En juin 2024, la Contrôleure générale des lieux de privation (CGLPL) avait fait paraître des recommandations en urgence qui alertaient sur la « violation grave des droits fondamentaux des personnes » détenues dans la prison de Tarbes : surpopulation, encadrement défaillant, vétusté et insalubrité des cellules, prolifération de nuisibles, personnes détenues souffrant de la faim, offre de travail et d’activités « quasi-inexistante », etc. Mais, plus encore, la CGLPL avait pu établir la perpétuation, depuis plusieurs années, de violences, sévices et actes malveillants graves, tels que des coups, insultes, humiliations, moqueries, menaces et autres exactions, subies par les personnes détenues de la part d’agents pénitentiaires, et l’existence d’une cellule dédiée à cette maltraitance. La cellule 130 – assimilable à une véritable salle de torture – était alors identifiée comme le lieu où les personnes détenues étaient « régulièrement brutalisées et arbitrairement enfermées, parfois durant des heures ». Ces constatations ont ensuite été appuyées par un rapport de visite de la députée Sylvie Ferrer qui s’était rendue à son tour dans l’établissement et confirmait la persistance des conditions indignes de détention.
Ainsi, la LDH (Ligue des droits de l’Homme), l’OIP-SF, l’Association des avocats pour la défense des droits des détenus (A3D), le Conseil national des barreaux (CNB), l’Association des avocats pénalistes (ADAP) et la Fédération nationale des unions de jeunes avocats (FNUJA) avaient saisi le juge des référés du tribunal administratif de Pau, qui n’avait ordonné qu’une seule mesure sur la vingtaine réclamée, à savoir le cloisonnement des toilettes dans les cellules collectives de la maison d’arrêt de Tarbes.
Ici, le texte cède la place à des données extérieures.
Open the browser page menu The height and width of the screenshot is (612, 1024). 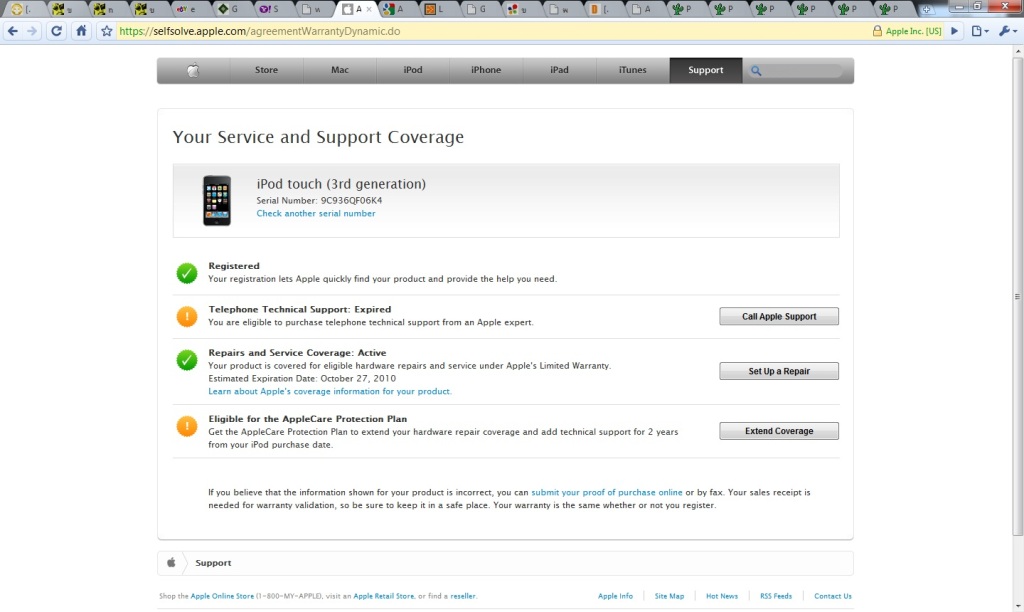[978, 31]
Les organisations requérantes s’étaient alors tournées vers le Conseil d’Etat pour que d’autres mesures de protection des droits fondamentaux des personnes détenues soient prescrites par la Haute Juridiction.
Dans une ordonnance du 27 septembre 2024, le juge des référés du Conseil d’Etat a rejeté l’ensemble des demandes formulées par les associations.
Concernant la question particulièrement alarmante des violences et mauvais traitements subis par les personnes détenues, le Conseil d’Etat relève « qu’une procédure pénale concernant des faits [de violences] commis le 2 mars 2024 et une enquête judiciaire sont en cours » et que « des procédures disciplinaires ont été engagées contre les personnels impliqués ». Alors que la CGLPL insistait, au-delà du comportement violent de certains surveillants, sur « l’inertie fautive de l’encadrement », « l’absence de cadre, la passivité de tous et le défaut d’intervention de la hiérarchie en cas de manquements déontologiques ou de fautes professionnelles » ayant favorisé « l’émergence et la persistance de pratiques dysfonctionnelles » gravement attentatoires aux droits fondamentaux pendant plusieurs années, la Haute Juridiction estime qu’une formation « éthique-déontologie » dispensée à 23 membres du personnel de l’établissement en avril 2024 serait une réponse suffisante.
À rebours de ce qu’exige la situation actuellement dramatique des prisons françaises surpeuplées, la décision rendue par le Conseil d’Etat semble envoyer un signal : celui d’une Haute Juridiction qui renonce à son rôle de défenseure des droits fondamentaux des personnes incarcérées.